Trading in these rights will begin on November 10, 2025 and end on November 24, 2025, after which they can no longer be traded or transferred. Once the trading period closes, the subscription window will open on November 18, 2025, giving shareholders and investors who have purchased rights the chance to buy the new shares at Dh10.30 each. This period will close on December 4, 2025, the prospectus shows.

Explaining how the process works, ADCB said that rights holders have two choices: they can either exercise their rights by paying for the new shares or sell their rights on the market. If they neither sell nor exercise their rights, the rights will expire with no value, and their ownership percentage in the bank will dilute, even though the number of shares they hold remains unchanged.

Investors who wish to buy more than their entitlement can also apply for additional shares, which will be allocated if there are unsubscribed shares left over after the initial round.

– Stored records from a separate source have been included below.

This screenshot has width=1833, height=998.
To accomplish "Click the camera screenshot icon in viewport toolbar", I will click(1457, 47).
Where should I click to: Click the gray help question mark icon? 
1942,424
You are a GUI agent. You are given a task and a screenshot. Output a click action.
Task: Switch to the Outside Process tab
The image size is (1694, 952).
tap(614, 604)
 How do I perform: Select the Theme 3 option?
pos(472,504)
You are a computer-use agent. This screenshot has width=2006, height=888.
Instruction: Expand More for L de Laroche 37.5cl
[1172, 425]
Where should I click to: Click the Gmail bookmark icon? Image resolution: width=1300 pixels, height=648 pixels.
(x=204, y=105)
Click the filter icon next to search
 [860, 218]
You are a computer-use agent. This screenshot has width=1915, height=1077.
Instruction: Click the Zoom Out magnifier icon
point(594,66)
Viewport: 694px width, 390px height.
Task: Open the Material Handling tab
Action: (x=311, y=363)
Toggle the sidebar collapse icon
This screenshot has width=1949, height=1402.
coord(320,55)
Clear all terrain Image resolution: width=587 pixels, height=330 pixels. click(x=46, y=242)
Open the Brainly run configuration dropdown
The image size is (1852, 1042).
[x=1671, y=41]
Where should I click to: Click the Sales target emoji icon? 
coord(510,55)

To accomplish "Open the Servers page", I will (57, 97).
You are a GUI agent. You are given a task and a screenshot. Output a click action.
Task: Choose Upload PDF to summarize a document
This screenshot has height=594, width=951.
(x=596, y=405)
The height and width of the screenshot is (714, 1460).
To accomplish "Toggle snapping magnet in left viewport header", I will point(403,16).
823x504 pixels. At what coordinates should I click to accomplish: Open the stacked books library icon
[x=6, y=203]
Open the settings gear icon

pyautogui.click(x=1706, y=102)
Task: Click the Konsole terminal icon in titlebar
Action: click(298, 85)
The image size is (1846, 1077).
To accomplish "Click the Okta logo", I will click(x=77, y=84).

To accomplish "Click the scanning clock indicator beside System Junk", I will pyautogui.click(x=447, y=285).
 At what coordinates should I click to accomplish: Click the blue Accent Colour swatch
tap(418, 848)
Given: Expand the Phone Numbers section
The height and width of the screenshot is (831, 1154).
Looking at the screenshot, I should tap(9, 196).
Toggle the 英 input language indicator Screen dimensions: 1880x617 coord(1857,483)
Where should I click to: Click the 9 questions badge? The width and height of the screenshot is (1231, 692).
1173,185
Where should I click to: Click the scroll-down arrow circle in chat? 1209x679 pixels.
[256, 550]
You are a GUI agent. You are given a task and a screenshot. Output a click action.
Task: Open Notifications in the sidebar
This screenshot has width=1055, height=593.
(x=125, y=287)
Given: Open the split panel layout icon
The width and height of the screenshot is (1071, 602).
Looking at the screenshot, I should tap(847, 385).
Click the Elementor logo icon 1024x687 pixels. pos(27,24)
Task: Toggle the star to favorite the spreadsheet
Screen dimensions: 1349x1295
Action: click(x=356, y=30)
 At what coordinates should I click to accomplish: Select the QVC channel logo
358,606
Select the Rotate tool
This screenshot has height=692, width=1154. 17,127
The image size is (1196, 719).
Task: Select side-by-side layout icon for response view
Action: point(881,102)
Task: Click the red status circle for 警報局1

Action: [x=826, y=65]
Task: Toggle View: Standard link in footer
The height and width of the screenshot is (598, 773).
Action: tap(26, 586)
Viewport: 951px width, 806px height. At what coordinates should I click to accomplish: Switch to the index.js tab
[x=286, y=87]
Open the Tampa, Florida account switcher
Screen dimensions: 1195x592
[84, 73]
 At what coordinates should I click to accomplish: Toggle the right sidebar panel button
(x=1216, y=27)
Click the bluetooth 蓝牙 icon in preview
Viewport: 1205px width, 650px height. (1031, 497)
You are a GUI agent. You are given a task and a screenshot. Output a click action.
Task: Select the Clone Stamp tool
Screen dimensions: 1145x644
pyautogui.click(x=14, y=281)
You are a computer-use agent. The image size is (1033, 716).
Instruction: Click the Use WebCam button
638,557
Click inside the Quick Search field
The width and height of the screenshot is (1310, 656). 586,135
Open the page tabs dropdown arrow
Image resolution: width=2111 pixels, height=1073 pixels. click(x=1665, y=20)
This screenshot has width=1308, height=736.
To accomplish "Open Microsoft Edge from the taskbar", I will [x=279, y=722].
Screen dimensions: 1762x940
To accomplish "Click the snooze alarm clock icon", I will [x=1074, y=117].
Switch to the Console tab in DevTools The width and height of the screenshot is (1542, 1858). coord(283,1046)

These will be distributed on a pro-rata basis among those who request extra shares, though the bank cautioned that allocation of additional shares is not guaranteed.

Mubadala Investment Company, ADCB’s largest shareholder, has confirmed that it will fully exercise its rights, signalling continued confidence in the bank’s strategy and long-term outlook.

Following the close of subscriptions, ADCB expects to allocate new shares by December 11, 2025, process refunds around December 18, and begin trading the new shares on the ADX on or around December 26, 2025.

The rights issue, ADCB explained, will help the bank “strengthen capital ratios, invest further in business growth, and support lending expansion.” For shareholders, it presents a choice: they can buy more shares at a reduced price or sell their rights for a profit on the market. But those who do neither, the bank warned, “will lose the value of their rights” once the subscription period ends.

In simpler terms, the rights issue gives every existing shareholder a short-term opportunity to buy extra ADCB shares at a discount. Acting within the given dates is crucial—otherwise, the right lapses and the investor’s ownership proportion shrinks as new shares are added to the market.